Later at the Dior meeting, a shareholder finally popped the lingering question about Dior’s future: Who will succeed Galliano, the disgraced designer who is to stand trial on a charge of public insult later this year, after a glorious 15-year career at the French house?
“Nothing has been decided,” said Arnault, explaining that Dior would see a number of candidates and then reflect on its options — with no specific deadline in mind, and only taking a decision when “conviction” arrives. In the interim, Dior’s design studios would soldier on making collections. “They are effective, creative and accustomed to doing so,” he assured.
“The calendar will be respected,” added Dior chief executive Sidney Toledano, suggesting Dior will not shun the Paris runways, even absent a creative leader.
Told by one shareholder Dior might consider French couturier Jean Paul Gaultier, who recently wrapped up a seven-year stint as the women’s ready-to-wear designer at Hermès, Arnault replied merrily: “I’ll note your suggestion.”
The Dior fashion house logged a solid 2010 as revenues grew 15 percent to 826 million euros, or $1.1 billion, while profits vaulted 169.2 percent to 35 million euros, or $46.5 million. A slide flashed at the meeting showed that Europe and the Middle East accounted for half of Dior’s sales last year, with Asia generating 40 percent and the Americas 10 percent. Like many luxury brands, Dior has been weaning itself off the wholesale channel, which represented only 15 percent of volume last year.
LVMH reported record sales and earnings in 2010 as demand for luxury goods roared back in the aftermath of the economic crisis. Profits from recurring operations rose 29 percent to 4.32 billion euros, or $5.74 billion, while revenues for the full year advanced 19.2 percent to 20.32 billion euros, or $26.98 billion, as reported.
Arnault’s recent investments in Hermès International and Bulgari were key topics at the meetings.
Quizzed about its 20.2 percent stake in Hermès, Arnault reiterated that he supports the family shareholders and management, calling LVMH a “peaceful,” but not “passive” investor.

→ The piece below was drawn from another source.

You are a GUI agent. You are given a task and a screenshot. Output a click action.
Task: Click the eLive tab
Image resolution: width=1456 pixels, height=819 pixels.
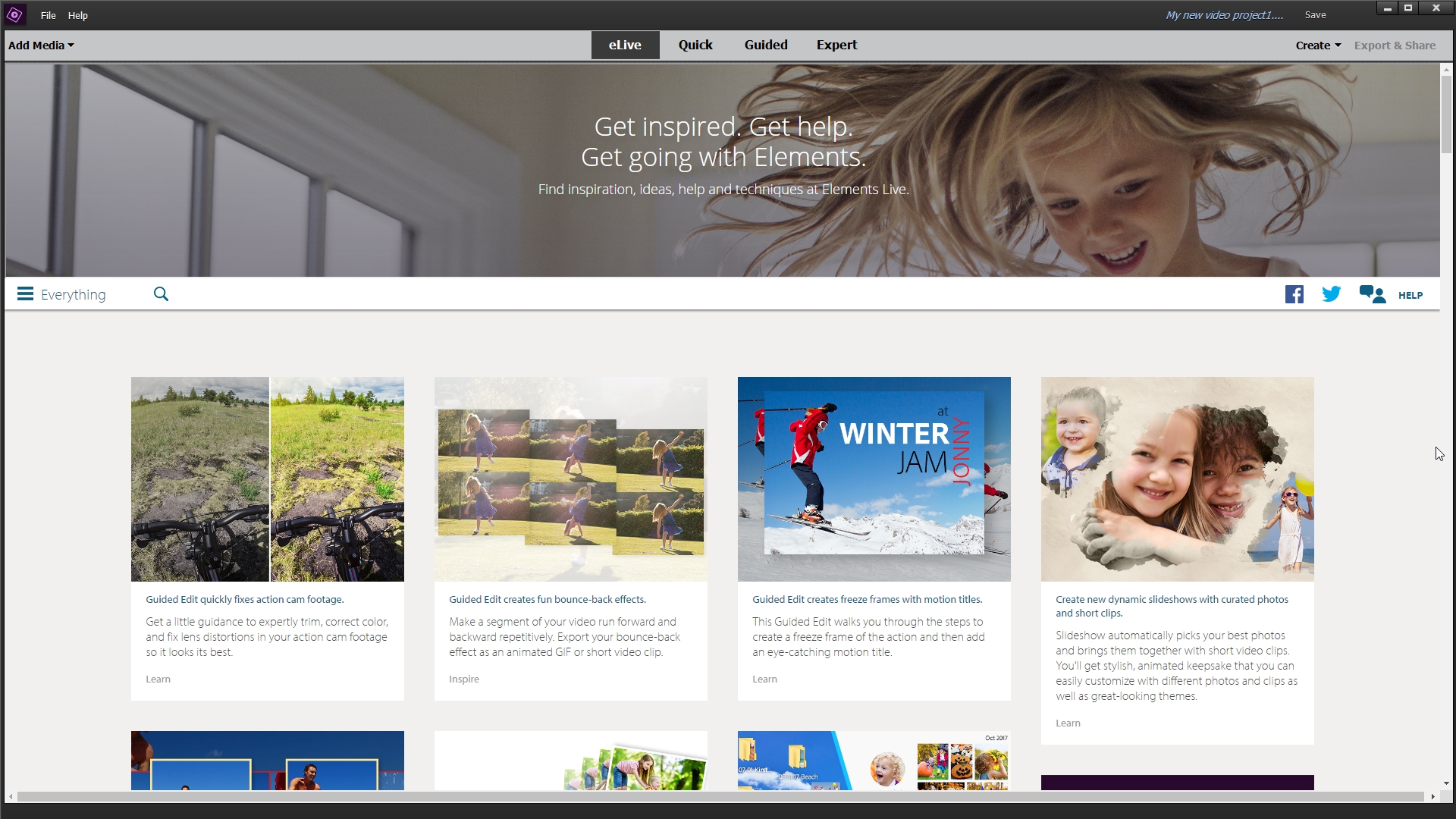tap(625, 44)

“We don’t intend to take control of this magnificent company,” he demurred.
Still, he held out hope that its icy relations with Hermès — which publicly views LVMH’s stake building as hostile, even characterizing it as a “rape” — would evolve “in a more constructive manner.”
As for Bulgari, Arnault related that his first brush with the jeweler was about a dozen years ago, but he instantly detected complicity with another family-controlled, entrepreneurial company.

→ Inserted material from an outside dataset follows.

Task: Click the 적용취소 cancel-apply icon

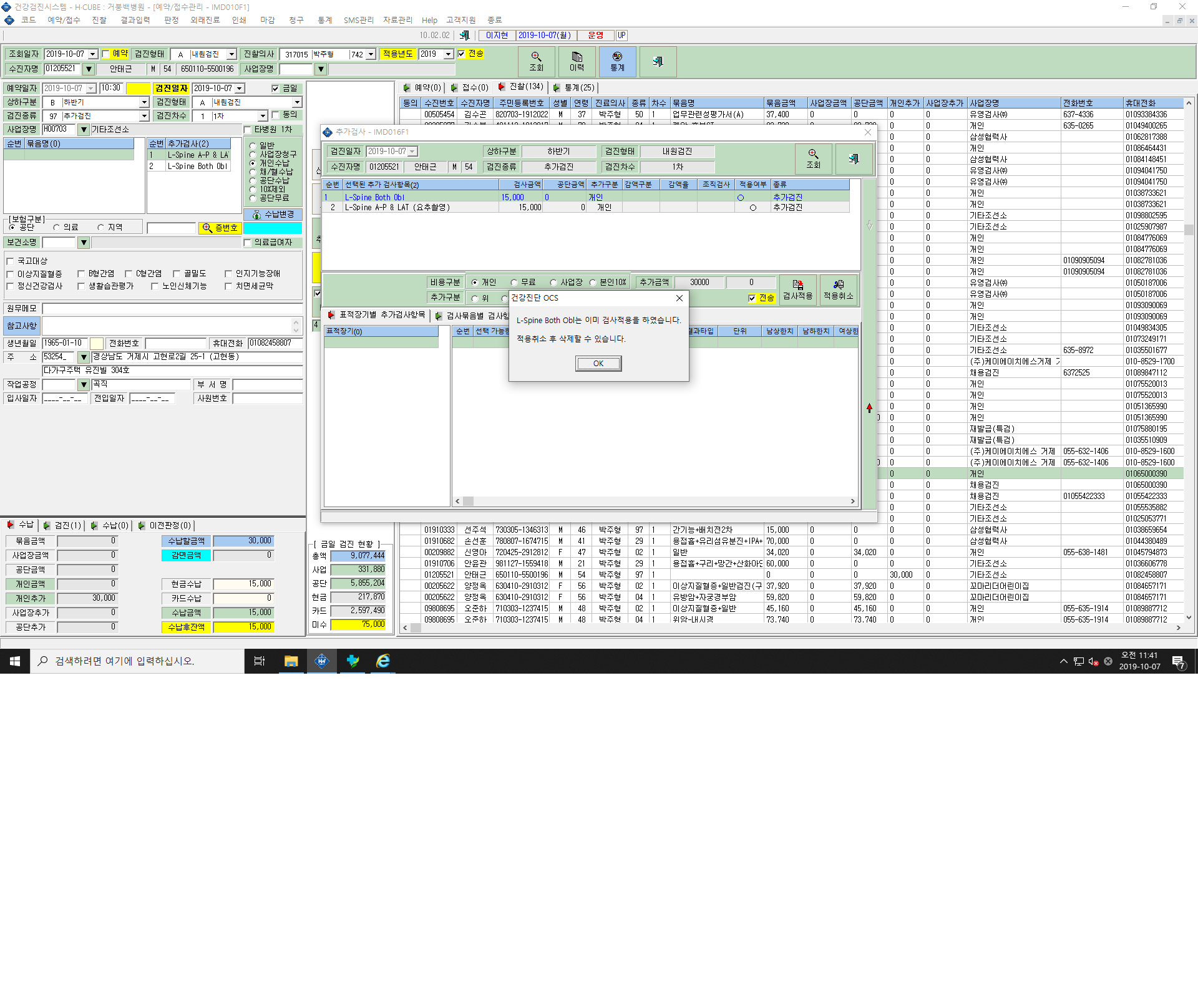Action: coord(838,290)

He asserted that LVMH’s decentralized nature, which gives each brand creative autonomy despite strong back-office synergies, might have helped convince the Roman family that LVMH could be a good partner, particularly after it absorbed the powerhouse watch brand Hublot while supporting its charismatic leader, Jean-Claude Biver.

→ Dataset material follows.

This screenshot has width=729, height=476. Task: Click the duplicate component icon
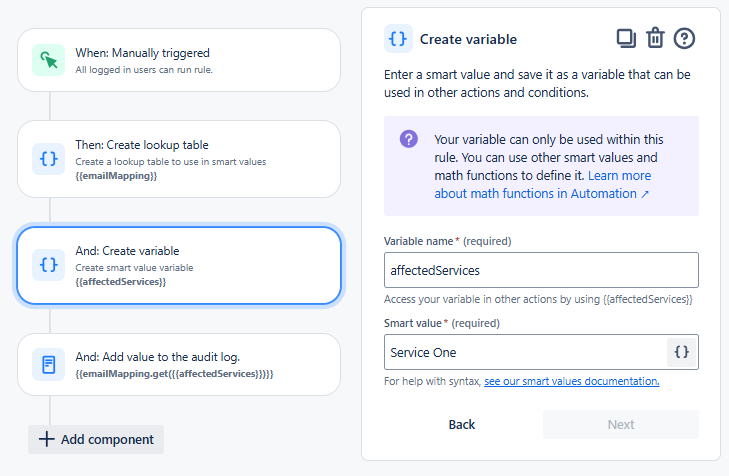[x=626, y=39]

“When shoppers walk down Avenue Montaigne (in Paris), no one knows that Fendi, Celine, Louis Vuitton and Christian Dior, which are all on the same street, are also owned by the same group,” he explained.
That said, “we have the ability to help our various brands develop,” he added.
Despite the recent investments, Arnault said LVMH would continue to funnel funds to its high-potential businesses, especially Louis Vuitton, but also the second-tier brands Loewe and Celine, both of which he noted have now attained the right balance of creativity and management.
Also at the meeting, LVMH added another female face to its leadership, electing MOMA president Marie-Josée Kravis to its board of directors. An economist a prominent philanthropist, she is also the wife of financier Henry Kravis.
Bulgari chief executive Francesco Trapani and chairman Paolo Bulgari were also elected as non-voting directors.